# WRITTEN INSTRUCTION
Reproduce the rows below word for word, starting at the very first one and ending after the line that contains "Looking at the screenshot, I should [412, 126].".

------------------------------------

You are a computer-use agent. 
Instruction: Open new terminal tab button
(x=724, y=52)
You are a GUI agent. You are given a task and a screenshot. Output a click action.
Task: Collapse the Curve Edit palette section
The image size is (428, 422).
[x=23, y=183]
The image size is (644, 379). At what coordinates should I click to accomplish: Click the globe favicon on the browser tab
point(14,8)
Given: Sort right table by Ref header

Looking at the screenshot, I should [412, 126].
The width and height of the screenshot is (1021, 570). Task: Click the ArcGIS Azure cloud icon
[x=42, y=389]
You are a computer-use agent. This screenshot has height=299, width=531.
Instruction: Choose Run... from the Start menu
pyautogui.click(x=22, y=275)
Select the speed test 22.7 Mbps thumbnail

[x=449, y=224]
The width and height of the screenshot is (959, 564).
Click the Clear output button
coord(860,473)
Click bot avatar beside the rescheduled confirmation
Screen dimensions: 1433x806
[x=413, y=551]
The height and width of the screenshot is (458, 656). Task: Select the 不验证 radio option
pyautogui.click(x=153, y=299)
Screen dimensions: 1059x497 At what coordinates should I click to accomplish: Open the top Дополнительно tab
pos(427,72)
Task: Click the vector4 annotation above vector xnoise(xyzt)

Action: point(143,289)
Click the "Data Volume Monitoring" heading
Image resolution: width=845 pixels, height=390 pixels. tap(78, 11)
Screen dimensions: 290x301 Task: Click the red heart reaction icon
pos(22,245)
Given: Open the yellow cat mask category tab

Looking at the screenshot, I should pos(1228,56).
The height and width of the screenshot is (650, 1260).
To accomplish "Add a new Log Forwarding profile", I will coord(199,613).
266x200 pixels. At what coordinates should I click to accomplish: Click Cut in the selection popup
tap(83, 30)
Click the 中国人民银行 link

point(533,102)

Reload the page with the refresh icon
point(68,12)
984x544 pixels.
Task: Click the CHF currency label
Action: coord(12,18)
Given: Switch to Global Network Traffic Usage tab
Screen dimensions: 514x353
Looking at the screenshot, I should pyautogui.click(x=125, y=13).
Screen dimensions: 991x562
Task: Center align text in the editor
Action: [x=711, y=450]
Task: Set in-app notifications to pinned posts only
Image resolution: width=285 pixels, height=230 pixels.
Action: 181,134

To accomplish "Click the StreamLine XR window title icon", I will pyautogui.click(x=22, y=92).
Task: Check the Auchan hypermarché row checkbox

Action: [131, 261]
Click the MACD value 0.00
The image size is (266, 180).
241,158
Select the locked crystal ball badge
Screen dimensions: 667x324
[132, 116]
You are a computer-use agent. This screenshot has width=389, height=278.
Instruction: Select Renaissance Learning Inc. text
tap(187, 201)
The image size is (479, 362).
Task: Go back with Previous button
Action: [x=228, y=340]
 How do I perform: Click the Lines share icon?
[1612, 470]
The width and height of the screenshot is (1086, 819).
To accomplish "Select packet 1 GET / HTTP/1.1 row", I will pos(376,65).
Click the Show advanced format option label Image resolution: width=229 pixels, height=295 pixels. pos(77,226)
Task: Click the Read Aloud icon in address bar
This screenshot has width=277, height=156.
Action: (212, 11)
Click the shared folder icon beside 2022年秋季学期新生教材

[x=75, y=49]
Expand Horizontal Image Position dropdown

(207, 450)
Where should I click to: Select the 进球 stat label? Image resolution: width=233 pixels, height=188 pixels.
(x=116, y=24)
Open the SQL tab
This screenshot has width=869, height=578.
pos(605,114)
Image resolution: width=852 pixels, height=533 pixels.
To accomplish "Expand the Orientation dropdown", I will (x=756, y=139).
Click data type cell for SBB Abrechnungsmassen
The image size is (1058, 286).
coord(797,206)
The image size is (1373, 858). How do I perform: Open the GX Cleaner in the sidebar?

------------------------------------

# CORRECT OUTPUT
You are a computer-use agent. 
Instruction: Open new terminal tab button
(x=724, y=52)
You are a GUI agent. You are given a task and a screenshot. Output a click action.
Task: Collapse the Curve Edit palette section
The image size is (428, 422).
[x=23, y=183]
The image size is (644, 379). At what coordinates should I click to accomplish: Click the globe favicon on the browser tab
point(14,8)
Given: Sort right table by Ref header

Looking at the screenshot, I should [412, 126].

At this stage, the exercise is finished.